In this paper, a modified EMD-FNN model (empirical mode decomposition (EMD) based feed-forward neural network (FNN) ensemble learning paradigm) is proposed for wind speed forecasting. The nonlinear and non-stationary original wind speed series is first decomposed into a finite and often small number of intrinsic mode functions (IMFs) and one residual series using EMD technique for a deep insight into the data structure. Then these sub-series except the high frequency are forecasted respectively by FNN whose input variables are selected by using partial autocorrelation function (PACF).

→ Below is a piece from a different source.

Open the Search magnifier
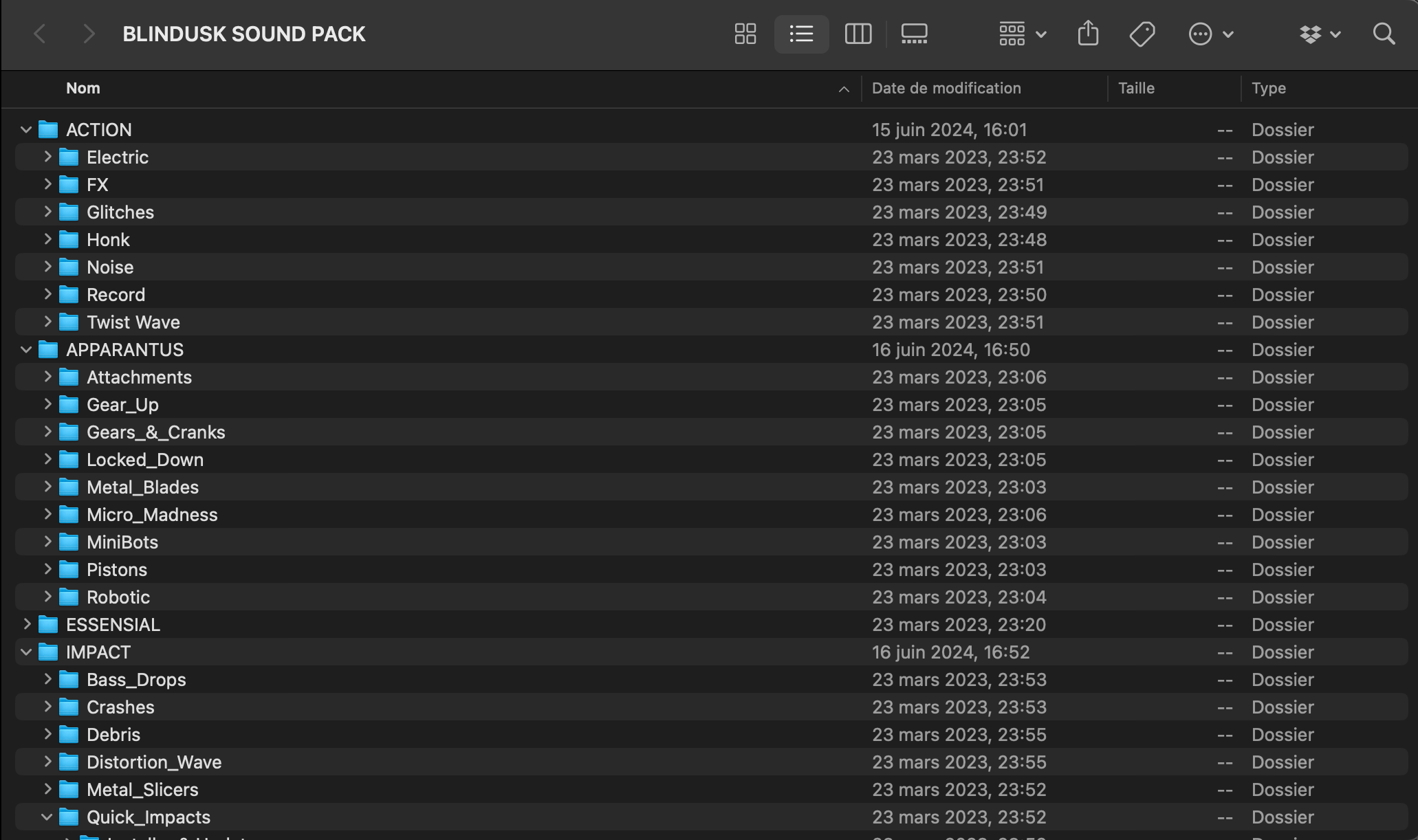 click(x=1384, y=34)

Finally, the prediction results of the modeled IMFs and residual series are summed to formulate an ensemble forecast for the original wind speed series. Further more, the developed model shows the best accuracy comparing with basic FNN and unmodified EMD-based FNN through multi-step forecasting the mean monthly and daily wind speed in Zhangye of China.

Suggested Citation

  • Guo, Zhenhai & Zhao, Weigang & Lu, Haiyan & Wang, Jianzhou, 2012. "Multi-step forecasting for wind speed using a modified EMD-based artificial neural network model," Renewable Energy, Elsevier, vol. 37(1), pages 241-249.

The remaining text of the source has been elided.